» INSTRUCTIONS TO FOLLOW
Reproduce each line from the records that holds "link".

[Saved data entries]

'''

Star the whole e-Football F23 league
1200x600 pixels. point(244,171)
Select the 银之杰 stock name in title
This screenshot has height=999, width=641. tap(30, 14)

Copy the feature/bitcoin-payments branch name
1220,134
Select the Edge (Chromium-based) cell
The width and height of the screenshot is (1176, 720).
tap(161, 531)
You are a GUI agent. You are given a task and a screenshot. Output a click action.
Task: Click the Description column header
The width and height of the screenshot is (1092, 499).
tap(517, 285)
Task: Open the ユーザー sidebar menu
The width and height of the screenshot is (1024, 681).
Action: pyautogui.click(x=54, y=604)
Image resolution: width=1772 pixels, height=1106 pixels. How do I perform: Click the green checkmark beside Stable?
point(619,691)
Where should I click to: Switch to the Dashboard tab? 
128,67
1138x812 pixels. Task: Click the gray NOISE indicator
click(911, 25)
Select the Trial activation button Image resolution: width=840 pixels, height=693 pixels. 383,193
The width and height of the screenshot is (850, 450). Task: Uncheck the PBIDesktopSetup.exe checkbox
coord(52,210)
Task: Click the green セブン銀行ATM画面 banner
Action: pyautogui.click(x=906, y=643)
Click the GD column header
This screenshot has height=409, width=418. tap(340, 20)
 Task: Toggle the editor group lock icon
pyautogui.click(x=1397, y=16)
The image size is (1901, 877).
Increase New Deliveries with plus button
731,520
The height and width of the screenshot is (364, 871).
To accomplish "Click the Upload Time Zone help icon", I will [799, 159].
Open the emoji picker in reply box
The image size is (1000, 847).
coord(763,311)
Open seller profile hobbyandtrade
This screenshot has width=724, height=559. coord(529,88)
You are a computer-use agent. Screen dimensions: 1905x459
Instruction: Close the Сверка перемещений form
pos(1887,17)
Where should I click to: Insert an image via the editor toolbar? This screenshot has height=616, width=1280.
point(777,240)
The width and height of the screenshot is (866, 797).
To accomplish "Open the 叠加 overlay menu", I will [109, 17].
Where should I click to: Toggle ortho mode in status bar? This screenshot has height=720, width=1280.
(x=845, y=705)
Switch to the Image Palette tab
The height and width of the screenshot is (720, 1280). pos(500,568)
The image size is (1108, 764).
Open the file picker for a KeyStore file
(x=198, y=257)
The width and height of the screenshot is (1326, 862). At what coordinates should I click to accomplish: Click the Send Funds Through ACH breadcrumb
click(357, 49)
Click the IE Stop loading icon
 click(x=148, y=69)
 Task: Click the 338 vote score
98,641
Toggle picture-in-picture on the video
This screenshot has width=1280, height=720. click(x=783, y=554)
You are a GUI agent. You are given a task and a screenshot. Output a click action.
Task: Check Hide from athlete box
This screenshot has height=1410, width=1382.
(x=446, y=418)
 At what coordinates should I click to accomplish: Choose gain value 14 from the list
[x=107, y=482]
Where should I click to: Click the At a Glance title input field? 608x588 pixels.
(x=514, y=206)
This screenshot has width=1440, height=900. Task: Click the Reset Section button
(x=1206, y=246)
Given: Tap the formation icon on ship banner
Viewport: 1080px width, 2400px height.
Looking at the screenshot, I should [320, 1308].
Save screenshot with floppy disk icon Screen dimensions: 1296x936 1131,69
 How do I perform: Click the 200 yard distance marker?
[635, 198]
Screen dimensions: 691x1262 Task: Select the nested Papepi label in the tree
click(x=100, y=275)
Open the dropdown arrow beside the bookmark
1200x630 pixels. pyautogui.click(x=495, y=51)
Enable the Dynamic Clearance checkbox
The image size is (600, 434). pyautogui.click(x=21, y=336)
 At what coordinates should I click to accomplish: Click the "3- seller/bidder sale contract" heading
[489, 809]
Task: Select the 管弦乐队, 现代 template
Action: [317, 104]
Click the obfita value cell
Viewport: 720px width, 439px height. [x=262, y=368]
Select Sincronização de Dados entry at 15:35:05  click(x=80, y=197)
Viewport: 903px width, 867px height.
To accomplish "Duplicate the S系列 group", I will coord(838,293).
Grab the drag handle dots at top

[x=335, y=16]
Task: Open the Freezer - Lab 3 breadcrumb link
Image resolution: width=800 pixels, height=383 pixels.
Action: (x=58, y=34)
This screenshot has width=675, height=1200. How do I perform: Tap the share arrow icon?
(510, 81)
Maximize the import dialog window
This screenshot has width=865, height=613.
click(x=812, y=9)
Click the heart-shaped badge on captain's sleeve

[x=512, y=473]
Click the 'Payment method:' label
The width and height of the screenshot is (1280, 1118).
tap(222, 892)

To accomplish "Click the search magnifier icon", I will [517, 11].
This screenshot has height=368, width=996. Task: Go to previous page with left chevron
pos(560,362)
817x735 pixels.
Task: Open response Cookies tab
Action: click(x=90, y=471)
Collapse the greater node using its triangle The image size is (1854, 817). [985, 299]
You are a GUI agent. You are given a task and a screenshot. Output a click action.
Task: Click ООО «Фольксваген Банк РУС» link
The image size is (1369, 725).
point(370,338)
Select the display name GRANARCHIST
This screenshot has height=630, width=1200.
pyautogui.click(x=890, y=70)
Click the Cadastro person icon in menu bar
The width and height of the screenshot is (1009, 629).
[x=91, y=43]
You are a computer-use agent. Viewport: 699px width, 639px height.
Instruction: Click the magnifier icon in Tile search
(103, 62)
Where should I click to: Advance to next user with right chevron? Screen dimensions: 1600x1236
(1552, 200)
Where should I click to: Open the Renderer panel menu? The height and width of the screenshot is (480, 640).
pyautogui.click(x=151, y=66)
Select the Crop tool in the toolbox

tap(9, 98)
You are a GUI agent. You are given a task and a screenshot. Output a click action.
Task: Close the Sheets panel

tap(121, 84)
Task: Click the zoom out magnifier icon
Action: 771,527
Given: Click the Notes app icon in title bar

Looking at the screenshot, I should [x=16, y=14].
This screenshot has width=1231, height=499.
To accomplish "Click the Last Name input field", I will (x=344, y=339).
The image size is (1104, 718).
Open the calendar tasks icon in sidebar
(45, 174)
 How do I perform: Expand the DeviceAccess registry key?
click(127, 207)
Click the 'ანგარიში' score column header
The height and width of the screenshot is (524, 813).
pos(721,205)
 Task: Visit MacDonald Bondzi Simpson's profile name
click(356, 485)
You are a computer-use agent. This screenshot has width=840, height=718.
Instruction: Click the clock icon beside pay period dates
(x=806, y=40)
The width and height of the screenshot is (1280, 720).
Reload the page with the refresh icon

'''

» RESULT OF THIS TASK
Task: Open the Freezer - Lab 3 breadcrumb link
Task: Click ООО «Фольксваген Банк РУС» link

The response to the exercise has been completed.